Diam-diam Rio mengiyakan ucapan Crisy dalam hatinya. Travel J memang sangat memerhatikan kesejahteraan karyawannya. Itulah kenapa baik Crisy maupun Devan sangat betah bekerja di sana.
"Kenapa diam? Lo nggak punya jawaban, 'kan?" Berdua mereka mendudukkan dirinya di salah satu kursi taman. Memandangi rembulan yang bersembunyi di balik awan.
"Sudah jangan bicarakan itu lagi, sekarang katakan apa rencana lo?"

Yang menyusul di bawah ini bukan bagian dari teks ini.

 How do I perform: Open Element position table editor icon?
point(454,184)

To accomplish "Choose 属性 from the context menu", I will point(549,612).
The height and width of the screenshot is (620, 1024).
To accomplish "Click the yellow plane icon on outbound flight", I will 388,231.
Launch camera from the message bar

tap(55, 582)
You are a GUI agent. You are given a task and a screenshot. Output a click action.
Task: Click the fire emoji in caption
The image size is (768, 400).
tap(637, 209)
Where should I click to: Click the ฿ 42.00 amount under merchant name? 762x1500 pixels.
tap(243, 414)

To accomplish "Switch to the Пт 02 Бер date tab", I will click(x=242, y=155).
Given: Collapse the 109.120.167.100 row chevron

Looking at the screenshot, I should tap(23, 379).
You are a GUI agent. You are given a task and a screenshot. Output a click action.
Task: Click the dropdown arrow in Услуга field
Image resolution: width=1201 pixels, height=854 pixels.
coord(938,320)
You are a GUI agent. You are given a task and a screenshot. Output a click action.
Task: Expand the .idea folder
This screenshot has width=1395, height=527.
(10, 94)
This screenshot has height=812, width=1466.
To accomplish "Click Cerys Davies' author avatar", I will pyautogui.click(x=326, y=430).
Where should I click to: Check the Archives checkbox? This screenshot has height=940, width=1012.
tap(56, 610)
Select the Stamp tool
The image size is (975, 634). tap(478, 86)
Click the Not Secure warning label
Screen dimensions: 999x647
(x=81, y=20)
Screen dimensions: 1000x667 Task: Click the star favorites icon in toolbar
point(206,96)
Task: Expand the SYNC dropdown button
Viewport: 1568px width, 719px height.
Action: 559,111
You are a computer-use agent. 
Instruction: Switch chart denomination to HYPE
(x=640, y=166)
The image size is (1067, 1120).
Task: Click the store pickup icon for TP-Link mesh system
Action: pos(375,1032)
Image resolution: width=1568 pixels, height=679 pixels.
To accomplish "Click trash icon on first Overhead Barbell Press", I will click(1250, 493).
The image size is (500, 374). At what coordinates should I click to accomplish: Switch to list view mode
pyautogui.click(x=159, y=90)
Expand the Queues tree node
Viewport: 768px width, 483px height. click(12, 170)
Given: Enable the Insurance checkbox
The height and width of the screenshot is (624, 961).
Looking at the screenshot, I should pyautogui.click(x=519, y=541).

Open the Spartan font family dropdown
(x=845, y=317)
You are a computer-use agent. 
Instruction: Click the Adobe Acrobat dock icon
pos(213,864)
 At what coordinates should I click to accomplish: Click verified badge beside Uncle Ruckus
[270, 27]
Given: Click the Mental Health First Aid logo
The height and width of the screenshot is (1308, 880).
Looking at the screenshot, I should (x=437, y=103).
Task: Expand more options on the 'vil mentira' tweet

"Gue bakal pergi ke Hongkong. Lo bantu gue cari orang yang mau beli rumah sama mobil gue. Gue bakal cari ibu di Hongkong."
"Tapi kenapa musti jual rumah sama mobil? lo nggak akan balik?"
"Mungkin nggak. Siapa tahu gue bisa dapat kerjaan dan jodoh di sana. Lumayan bisa melupakan sakit hati karena orang-orang menyebalkan itu."
Rio menunduk sesaat, lalu merangkul bahu sahabatnya. "Apa pun itu, asal lo bahagia, gua pasti akan bantu."